We seem to be very good at is talking the talk with our fancy marketing taglines. However, customers have heard it all before, too many unfulfilled promises. Its time to start walking the talk
The simple fact is that businesses that don’t commit to customer relationships do not keep customers. In today’s highly competitive market it’s not about the customer being loyalty to the business it’s the other way around.
Business is not lacking intention or initiative. I have seen many customer related “campaigns and “programs” They run for short periods but are never embraced as a full operational strategy. I see the slogans on memos, computer screens, tee shirts, office walls, lunchroom walls, brochures and advertising, my conclusion is that intentions and initiatives are plenty, but sustainable commitment is rare.
So, the question is –why should it be so difficult to pull off something that is in principle, so simple? Why is it that so many companies fail in what should be their number one task, gaining and retaining customers?

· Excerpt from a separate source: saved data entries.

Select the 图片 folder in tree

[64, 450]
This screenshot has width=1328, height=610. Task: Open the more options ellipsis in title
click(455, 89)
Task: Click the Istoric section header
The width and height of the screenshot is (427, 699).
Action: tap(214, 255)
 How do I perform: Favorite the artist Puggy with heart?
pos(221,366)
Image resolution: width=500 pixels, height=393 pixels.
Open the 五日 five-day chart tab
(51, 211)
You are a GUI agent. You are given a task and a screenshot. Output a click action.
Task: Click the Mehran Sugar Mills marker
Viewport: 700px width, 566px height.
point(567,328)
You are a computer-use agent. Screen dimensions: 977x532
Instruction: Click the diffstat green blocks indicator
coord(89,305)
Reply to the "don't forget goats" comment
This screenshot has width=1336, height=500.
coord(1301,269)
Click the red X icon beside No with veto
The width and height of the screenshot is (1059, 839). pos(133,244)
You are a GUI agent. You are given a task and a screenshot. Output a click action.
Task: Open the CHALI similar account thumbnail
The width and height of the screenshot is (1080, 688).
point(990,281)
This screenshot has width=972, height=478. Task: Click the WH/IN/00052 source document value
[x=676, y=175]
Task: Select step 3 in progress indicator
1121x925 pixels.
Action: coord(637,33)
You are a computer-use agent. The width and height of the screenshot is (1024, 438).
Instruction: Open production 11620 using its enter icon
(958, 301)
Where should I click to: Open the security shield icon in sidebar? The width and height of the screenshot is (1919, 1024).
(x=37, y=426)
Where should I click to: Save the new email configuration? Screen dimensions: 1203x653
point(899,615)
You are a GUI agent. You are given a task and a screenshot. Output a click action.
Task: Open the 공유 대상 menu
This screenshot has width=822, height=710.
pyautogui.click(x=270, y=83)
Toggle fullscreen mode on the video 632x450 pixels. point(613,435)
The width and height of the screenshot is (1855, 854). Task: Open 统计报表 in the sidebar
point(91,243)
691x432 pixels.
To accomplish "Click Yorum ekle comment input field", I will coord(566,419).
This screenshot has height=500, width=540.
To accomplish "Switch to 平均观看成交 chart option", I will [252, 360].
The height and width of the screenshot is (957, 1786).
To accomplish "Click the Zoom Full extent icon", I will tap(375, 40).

For a customer-focused strategy to be effective you must first gain total commitment, it must be implemented for the long term and must be accompanied by the required changes in leadership style, company culture, systems and people to consistently deliver on the customer’s expectations. The customer is judging you by what you do, not what you say.
Experiences are the
sum of all the value provided to customers by the company.
Every way that a company touches the customer contributes to
the total experience, and hence the total value of the
company’s product and services.
If the number one task
of any organisation is to attract and retain customers, then
the quality of the customer experience delivered to each and
every customer is the 21st century strategy to achieve that.
Great experiences will make a major financial impact on
both referrals and additional business. Bad experiences will
lead to a negative financial impact, both in terms of lost
business and damaged reputations.
Failing to understand the emotional aspect of the experience is like failing to understand customers. A purely logical customer will shop for the lowest price every time and will demonstrate very little loyalty. The cost of doing business with these customers will be high, because each time a business will have to acquire them again through expensive incentives.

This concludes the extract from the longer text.